Bezae "ink...release of acid ... as in other ancient manuscripts, eaten through the parchment, leaving a stencil of many letters" - thickness thinness

Steven Avery

Administrator
"ink...release of acid ... as in other ancient manuscripts, eaten through the parchment, leaving a stencil of many letters"

Codex Bezae (1992)
David C. Parker
https://books.google.com/books?id=qmy92ZolKikC&pg=PA22


We come finally to the materials used by the scribe and to the finished book. The parchment is very carefully prepared and fine. The thinnest leaves are only 1 1/2 thousandths of an inch thick (Cockerell). This may be compared with the Codex Sinaiticus, whose thinnest leaf has large areas under 0.0015 in'; most leaves are between 3 and 6 thousandths of an inch (Milne and Skeat, p. 71). It is not surprising that there are a few lacunae in the material, around which the scribe wrote.

The ink is aptly described by Lowe as olive brown (CLA). The release of acid from the compound has, as in other ancient manuscripts, eaten through the parchment, leaving a stencil of many letters. As is always the ease, the ink has adhered much better to the hair than to the flesh sides.

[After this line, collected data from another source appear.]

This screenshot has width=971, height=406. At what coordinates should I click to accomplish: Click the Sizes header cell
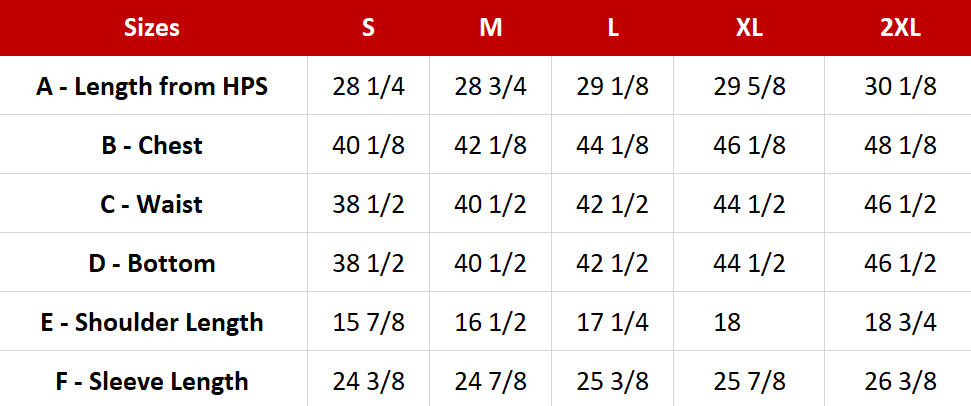pyautogui.click(x=152, y=28)
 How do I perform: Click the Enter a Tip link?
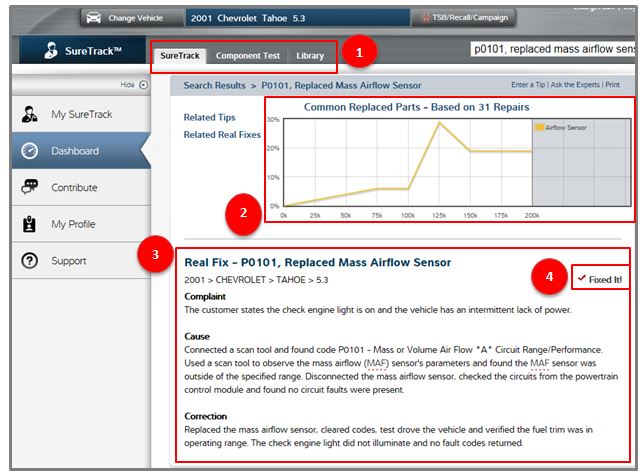[x=530, y=85]
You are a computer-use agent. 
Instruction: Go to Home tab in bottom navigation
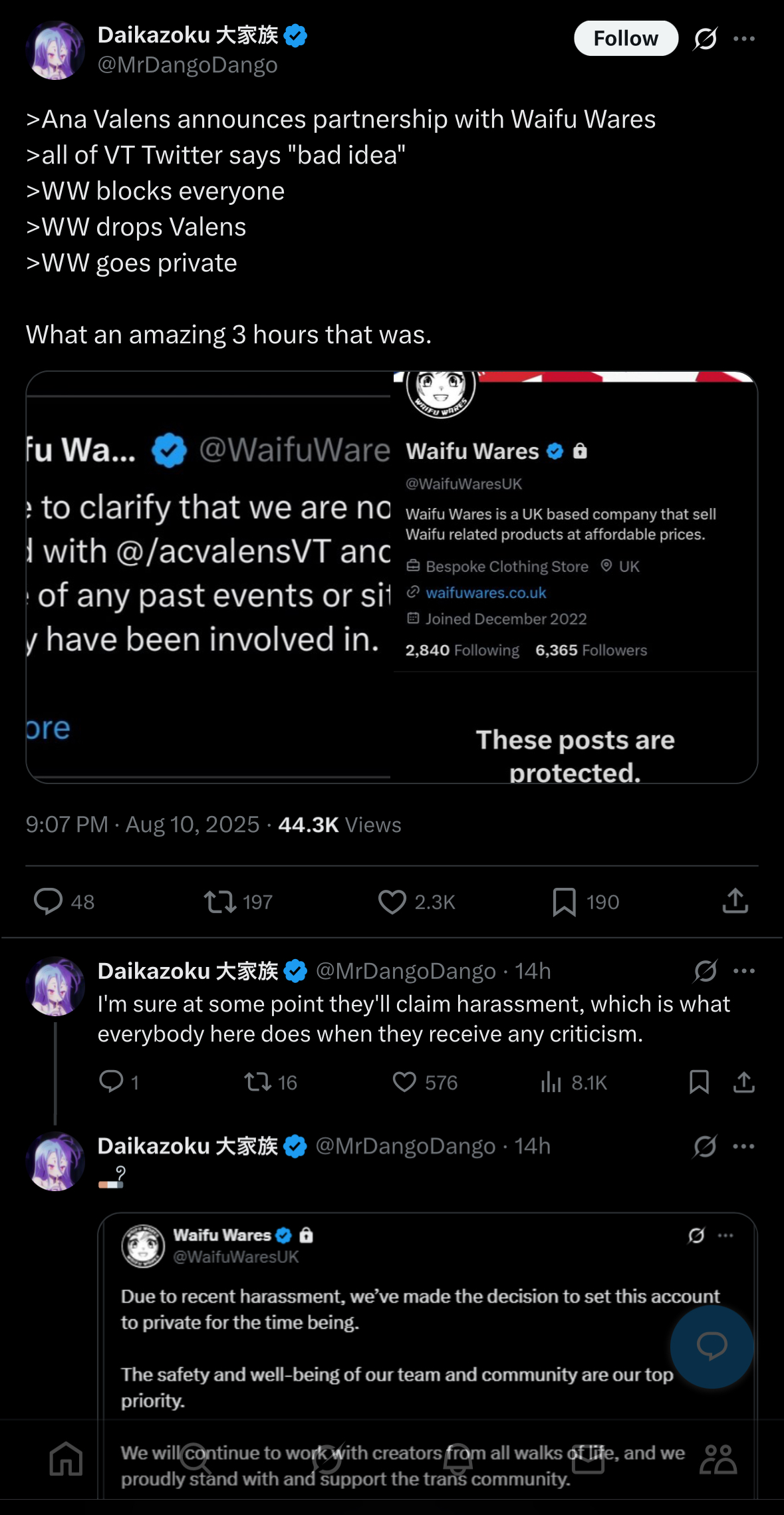point(66,1458)
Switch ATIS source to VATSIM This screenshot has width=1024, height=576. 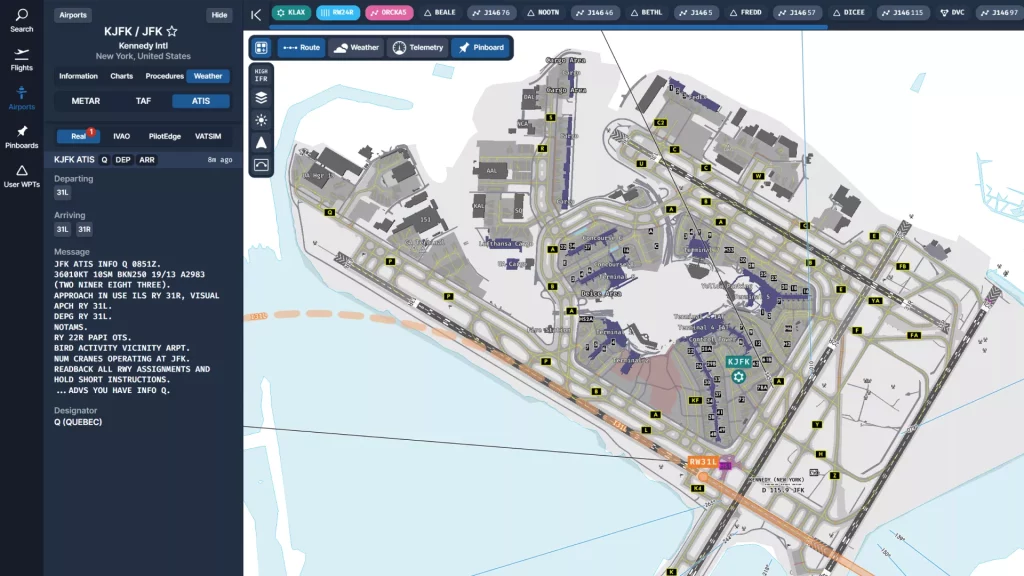point(208,136)
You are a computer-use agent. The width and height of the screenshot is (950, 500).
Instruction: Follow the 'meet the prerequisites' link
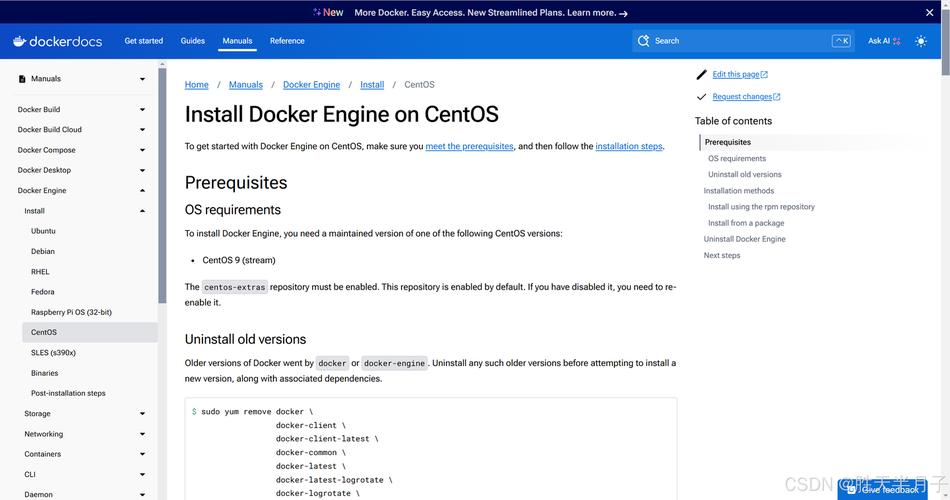469,146
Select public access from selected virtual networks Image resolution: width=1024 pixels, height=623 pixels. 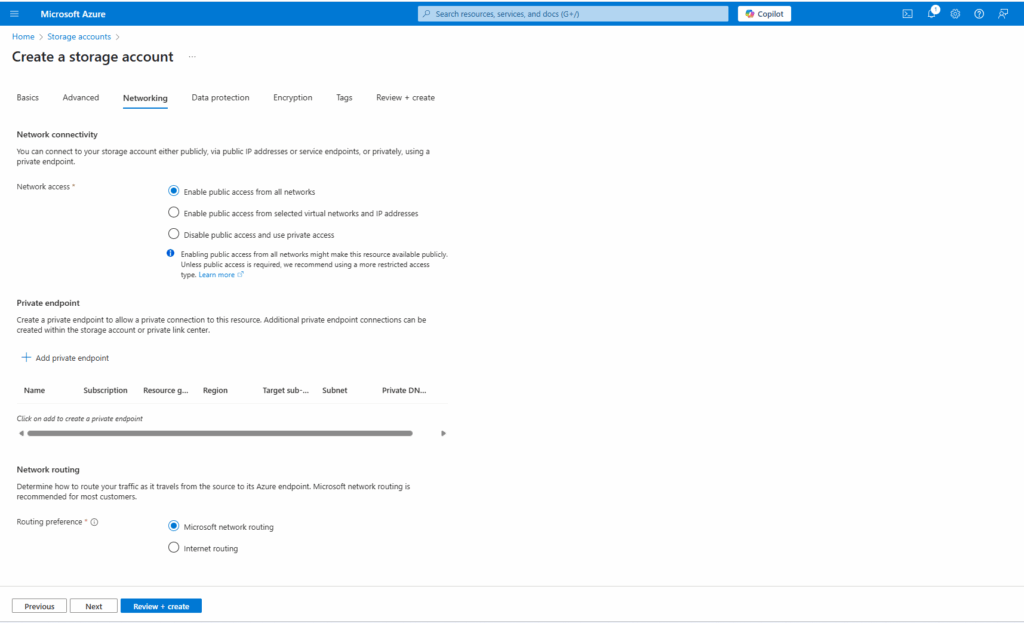(x=174, y=213)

Unless the manuscript is named Codex Sinaiticus. Then, when the CSP studies try to show an eaten-through parchment, it turns out to be a heavy erasure!

flaking ink - does it expose white parchment colouring over ink?
https://www.purebibleforum.com/inde...xpose-white-parchment-colouring-over-ink.117/

"However I do strongly believe that the corrosion was already there. In fact, the area of the specific word was previously erased and corrected. This made the parchment support even thinner than it already is. For this reason the ink affected the parchment in a more severe way creating holes."

So the ink corrosion was more likely erasing corrosion!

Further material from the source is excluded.